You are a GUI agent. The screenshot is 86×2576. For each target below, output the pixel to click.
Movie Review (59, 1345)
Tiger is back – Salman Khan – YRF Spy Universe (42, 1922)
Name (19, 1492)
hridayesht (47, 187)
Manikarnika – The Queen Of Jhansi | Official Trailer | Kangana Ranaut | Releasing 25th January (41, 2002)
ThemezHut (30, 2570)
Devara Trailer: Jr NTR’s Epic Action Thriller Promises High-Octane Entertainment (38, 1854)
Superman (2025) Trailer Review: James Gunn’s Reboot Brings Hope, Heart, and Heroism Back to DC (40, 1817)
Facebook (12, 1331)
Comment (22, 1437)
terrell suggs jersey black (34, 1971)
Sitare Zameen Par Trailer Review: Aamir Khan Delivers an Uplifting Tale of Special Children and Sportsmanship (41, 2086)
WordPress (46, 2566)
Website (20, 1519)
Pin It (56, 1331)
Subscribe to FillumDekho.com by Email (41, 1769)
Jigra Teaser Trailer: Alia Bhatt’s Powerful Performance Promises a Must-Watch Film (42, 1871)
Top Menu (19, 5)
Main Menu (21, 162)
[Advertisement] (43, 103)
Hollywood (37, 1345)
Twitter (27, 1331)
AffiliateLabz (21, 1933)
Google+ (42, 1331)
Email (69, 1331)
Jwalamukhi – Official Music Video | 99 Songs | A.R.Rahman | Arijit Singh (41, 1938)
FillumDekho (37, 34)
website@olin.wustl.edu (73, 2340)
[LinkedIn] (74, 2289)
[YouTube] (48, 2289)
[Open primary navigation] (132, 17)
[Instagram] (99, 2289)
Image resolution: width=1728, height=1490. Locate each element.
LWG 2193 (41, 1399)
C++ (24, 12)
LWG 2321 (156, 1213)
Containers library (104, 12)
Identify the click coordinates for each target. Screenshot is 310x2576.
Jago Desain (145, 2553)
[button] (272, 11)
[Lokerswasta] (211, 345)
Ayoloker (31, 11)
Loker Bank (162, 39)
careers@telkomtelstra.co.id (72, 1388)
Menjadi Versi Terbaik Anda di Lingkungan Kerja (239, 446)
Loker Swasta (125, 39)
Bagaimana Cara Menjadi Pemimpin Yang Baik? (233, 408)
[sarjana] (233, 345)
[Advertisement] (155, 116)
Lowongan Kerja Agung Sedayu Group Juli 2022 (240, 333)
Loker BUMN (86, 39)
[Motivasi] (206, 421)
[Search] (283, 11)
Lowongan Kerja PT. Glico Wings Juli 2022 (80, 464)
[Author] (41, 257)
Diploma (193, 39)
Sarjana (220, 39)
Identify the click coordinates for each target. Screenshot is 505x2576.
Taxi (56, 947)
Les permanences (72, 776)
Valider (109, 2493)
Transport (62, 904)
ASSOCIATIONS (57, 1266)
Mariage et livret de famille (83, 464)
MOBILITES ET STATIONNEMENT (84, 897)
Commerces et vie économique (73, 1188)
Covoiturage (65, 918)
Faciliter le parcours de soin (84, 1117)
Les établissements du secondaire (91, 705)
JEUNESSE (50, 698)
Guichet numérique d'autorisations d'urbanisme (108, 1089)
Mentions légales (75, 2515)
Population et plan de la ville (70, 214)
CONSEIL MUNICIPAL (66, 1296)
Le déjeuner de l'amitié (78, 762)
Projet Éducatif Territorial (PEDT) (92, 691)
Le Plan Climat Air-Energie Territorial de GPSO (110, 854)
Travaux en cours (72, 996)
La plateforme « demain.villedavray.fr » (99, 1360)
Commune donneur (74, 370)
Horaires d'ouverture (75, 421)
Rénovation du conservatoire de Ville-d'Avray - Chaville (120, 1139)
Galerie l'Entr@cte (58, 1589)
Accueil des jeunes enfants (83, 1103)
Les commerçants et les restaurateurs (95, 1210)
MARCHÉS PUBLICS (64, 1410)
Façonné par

### Directions
Return word for word the lines above from the line with "Screenshot is 505x2576." to the line with "Mentions légales (75, 2515)", including both and leaving out all others.

### Completed task
Identify the click coordinates for each target. Screenshot is 505x2576.
Taxi (56, 947)
Les permanences (72, 776)
Valider (109, 2493)
Transport (62, 904)
ASSOCIATIONS (57, 1266)
Mariage et livret de famille (83, 464)
MOBILITES ET STATIONNEMENT (84, 897)
Commerces et vie économique (73, 1188)
Covoiturage (65, 918)
Faciliter le parcours de soin (84, 1117)
Les établissements du secondaire (91, 705)
JEUNESSE (50, 698)
Guichet numérique d'autorisations d'urbanisme (108, 1089)
Mentions légales (75, 2515)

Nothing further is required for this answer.